The Best Movie Of Each Year From 1925-2025
16. 2010 - The Social Network
Honourable Mentions: Inception, Shutter Island, True Grit
David Fincher's The Social Network may have arrived right at the beginning of the 2010s but it is still very much a defining movie of that decade - one whose ominous conclusions surrounding the Facebook phenomenon only seem to grow starker with each passing year. Fincher's precision-guided directing is well-suited to the bitter story of Mark Zuckerberg's rise - adapted here by screenwriter Aaron Sorkin - and is complemented perfectly by what would become a staple partnership for the filmmaker in a score from Nine Inch Nails' Trent Reznor and Atticus Ross.
There's a bleak, morose quality to Fincher's film that dwells not just on the man who made Facebook (Jesse Eisenberg in a career-defining role) and the various relationships that were shattered in the wake of its beginnings, but also on the sense of collective loss that came with its explosion.

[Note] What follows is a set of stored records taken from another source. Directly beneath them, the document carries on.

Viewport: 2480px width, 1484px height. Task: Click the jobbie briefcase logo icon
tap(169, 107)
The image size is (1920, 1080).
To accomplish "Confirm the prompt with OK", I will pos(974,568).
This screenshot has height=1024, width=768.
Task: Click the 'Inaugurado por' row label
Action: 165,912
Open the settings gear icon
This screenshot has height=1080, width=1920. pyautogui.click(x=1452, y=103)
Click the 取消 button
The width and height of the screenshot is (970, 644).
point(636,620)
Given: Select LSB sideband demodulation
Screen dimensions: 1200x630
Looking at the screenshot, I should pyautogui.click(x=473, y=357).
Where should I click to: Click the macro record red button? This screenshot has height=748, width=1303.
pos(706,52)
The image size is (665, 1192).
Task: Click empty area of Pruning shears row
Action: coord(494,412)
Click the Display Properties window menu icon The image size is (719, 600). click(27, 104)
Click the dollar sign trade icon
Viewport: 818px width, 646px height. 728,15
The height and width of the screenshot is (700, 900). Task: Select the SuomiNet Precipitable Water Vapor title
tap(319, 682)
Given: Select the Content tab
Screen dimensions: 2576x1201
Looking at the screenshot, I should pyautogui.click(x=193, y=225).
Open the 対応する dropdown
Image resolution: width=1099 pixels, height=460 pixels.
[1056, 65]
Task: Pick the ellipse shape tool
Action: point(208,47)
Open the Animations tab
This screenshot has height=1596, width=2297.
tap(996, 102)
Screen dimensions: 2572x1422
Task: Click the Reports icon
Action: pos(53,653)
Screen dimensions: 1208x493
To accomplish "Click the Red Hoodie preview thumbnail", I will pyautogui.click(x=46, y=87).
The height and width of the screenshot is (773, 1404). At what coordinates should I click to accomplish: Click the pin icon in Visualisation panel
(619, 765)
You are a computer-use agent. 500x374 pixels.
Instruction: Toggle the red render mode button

Even in 2010, it was clear that the immediate, invasive switch to digital-first living was causing adverse social consequences. Not to the extent and scale that it has spiralled into from the late 2010s onwards, perhaps - where social media has become a tool for radicalisation, surveillance, and political subterfuge - but the most devastating moments of the film are of those pre-Facebook years and the jarring transition to social media drama and interpersonal collapse, exemplified best in the scene where Andrew Garfield's Eduardo Saverin is confronted by his girlfriend Christy (Brenda Song) for not having updated his relationship status on his Facebook profile.
Now, 15 years later, The Social Network's Pandora's Box approach to Facebook and its then still-burgeoning consequences feels even more upsetting and impressive. We didn't know what hit us until it was too late.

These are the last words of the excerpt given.